If you boot to the U-Boot console you have access to environment variables. If you type “help” you can get a list of commands, one of which should be “printenv” (and it would be useful to turn on serial console logging prior to this to have it in a file for reference).
Note in particular that the command to continue booting is literally “boot”. The “help” tells you this runs macro “bootcmd”. This in turn expands and runs more macros, e.g., “distro_bootcmd” (see “printenv bootcmd” and then “printenv distro_bootcmd”). The previous “printenv” would have printed these out.
Eventually you will see boot targets as a macro where upon finding a bootable partition that partition is used for configuration (the extlinux.conf there is used). That extlinux.conf could point at anything, so this isn’t the rootfs necessarily (although often the extlinux.conf partition is the same one used as the rootfs this isn’t a rule). And herein lies the trouble…knowing if a partition is bootable is only by means of whether the ext4 can be read, and if the extlinux.conf exists in one of the optional locations, e.g., in “/boot/extlinux/extlinux.conf”. For an automatic failover to occur without a serial console assist extlinux.conf must be missing.

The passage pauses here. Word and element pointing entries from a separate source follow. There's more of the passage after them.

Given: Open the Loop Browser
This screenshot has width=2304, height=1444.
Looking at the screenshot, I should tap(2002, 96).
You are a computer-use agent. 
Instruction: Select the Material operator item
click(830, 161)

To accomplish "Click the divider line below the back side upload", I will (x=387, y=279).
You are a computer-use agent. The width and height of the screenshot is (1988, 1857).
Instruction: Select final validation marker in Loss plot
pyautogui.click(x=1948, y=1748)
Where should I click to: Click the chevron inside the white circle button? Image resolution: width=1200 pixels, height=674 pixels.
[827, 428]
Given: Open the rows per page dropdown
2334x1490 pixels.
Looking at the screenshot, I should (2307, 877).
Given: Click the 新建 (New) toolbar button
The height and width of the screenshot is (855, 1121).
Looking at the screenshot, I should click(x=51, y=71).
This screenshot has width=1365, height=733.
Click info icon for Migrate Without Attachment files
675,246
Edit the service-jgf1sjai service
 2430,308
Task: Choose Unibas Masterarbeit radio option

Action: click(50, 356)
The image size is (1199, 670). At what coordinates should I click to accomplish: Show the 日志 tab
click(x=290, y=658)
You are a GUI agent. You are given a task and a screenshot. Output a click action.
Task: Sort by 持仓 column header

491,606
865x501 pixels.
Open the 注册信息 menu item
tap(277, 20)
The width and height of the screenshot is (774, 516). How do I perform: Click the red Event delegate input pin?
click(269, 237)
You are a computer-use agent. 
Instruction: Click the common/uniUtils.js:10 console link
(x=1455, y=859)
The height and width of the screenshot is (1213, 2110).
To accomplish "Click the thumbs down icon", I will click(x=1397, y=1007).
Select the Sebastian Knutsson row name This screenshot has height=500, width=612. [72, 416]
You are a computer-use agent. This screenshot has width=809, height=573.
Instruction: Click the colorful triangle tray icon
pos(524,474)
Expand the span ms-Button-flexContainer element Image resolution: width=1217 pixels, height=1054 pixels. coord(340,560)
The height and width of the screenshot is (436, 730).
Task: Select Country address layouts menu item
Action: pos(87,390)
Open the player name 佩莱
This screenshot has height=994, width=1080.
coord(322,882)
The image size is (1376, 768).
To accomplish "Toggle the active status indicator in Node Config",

So a lot of what you want to do depends on how you define a failed partition (and how you modify U-Boot to use your idea instead of the simple existence of extlinux.conf). You could modify U-Boot to search for another custom file, and have that file created (an empty file created by “touch”) upon shutdown, and if shutdown was abnormal, then the file would not be created (and startup after finding the file would remove the file). Then the failover would boot instead (and the failover would always have this file and the file would never be removed under any circumstance). The failover, upon boot, could in fact write the temporary test file in the first root partition. It isn’t the best way to do it, but it would be something you could get working and then improve it by changing the test condition for whether or not to fail the first partition.
FYI, if you were to modify auto detect to require some second file, then I would make sure serial console is still allowed to skip testing for that file. Give U-Boot serial console the ability to ignore any special test condition and forcibly boot whichever entry the user at the console wants to pick.